I had never seen a crockpot with three chambers before, and figured it would make a nice addition to Mom's arsenal of cooking devices. I thought it would make preparing three separate dishes easier, as opposed to the one that you do with a traditional single-chamber crockpot.
I gave the crockpot to Mom on Christmas Day, and at first she was very enthusiastic about it. But when she read the instructions, she discovered there were certain limitations to the device that I was unaware of when I purchased it. Not being able to utilize it as we initially thought it could be used, Mom asked if she could exchange it, and I told her of course.
I told Mom I had purchased the crockpot at Kmart, and I would have been willing to bet a paycheck at the time that was exactly where I had bought it. But later Mom called and said when she had attempted return it for a refund at the Kmart in Williamsport where she lives, they said they had never carried the product.
Well! I was absolutely indignant at such a thought, and told Mom I had most certainly purchased the crockpot at Kmart. (I was thinking of the one in Wysox, if you're curious.) So she asked me if I could mail her the receipt, and I told her I would make an effort to find it, so we could settle the matter.
Fortunately, I was able to find the receipt rather easily the next day, but unfortunately, I made a rather disquieting discovery when I did. For the receipt indicated I had purchased it at Walmart, not Kmart.
Oh boy, was my face red. I had spent several years in the retail business, and had sometimes had to deal with customers who absolutely insisted that they had purchased a certain item at the store, and refused to budge an inch even when I informed them we had never carried said product. Now I knew what it was like to be on the other end of the stick.

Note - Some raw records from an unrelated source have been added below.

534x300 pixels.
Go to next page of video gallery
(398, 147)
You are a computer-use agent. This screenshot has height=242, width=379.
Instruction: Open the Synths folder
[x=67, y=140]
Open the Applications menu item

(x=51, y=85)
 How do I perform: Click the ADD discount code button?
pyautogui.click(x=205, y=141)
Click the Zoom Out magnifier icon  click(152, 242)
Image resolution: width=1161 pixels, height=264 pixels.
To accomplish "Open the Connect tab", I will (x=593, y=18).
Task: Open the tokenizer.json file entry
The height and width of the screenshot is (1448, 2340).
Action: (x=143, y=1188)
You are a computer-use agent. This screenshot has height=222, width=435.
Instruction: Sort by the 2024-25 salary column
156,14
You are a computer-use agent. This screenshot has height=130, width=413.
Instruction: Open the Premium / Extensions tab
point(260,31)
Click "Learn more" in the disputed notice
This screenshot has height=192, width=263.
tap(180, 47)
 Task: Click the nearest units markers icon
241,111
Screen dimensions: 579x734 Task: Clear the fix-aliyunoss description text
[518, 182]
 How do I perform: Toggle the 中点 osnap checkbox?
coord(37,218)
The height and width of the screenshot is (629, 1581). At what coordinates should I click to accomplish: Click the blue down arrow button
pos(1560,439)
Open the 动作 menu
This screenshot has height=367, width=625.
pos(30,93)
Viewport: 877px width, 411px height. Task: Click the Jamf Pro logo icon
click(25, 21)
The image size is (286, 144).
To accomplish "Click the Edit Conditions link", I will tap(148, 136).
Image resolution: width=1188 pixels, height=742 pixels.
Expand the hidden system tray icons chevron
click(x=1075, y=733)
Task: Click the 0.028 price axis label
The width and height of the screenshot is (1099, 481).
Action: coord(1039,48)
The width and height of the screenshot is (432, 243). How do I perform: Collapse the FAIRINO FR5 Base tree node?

Well I mailed Mom the receipt, called and apologized for the error. As I was putting things in order, I suddenly was able to follow the chain of events that made me think I had purchased the item at Kmart, when it was actually at Walmart. I had been at Kmart earlier in the day, and made a purchase. Then I went up to the Valley to get a prescription filled, and in the process, spotted the crockpot and purchased it for Mom. But when I gave it to her, and later, Kmart stuck in my mind and that's why I was so certain that's where I had made the purchase.
Okay, you're probably asking yourself right now, what's this got to do with the price of eggs? Good question.
Selective memory can be a funny thing - and sometimes can be a risky thing as well. There have been many times in which a person has "remembered" something, and is certain that what they are recalling is the absolute truth. Sadly, people have been convicted based on the evidence of such "memories" - in various cases including homicide, robbery, and other crimes - only to have other solid evidence surface later, proving the innocence of the accused. Many times, it's also been proved that those who gave the initial testimony weren't lying, they had instead been in serious error about what they had previously been absolutely certain of their facts as they remembered them.
This is why it is so important that we check and re-check information in circumstances such as criminal investigations - and yes, news stories - as well as numerous other things as well. Because a person can honestly be absolutely certain something has definitely occurred, and yet still be in error about the actual events.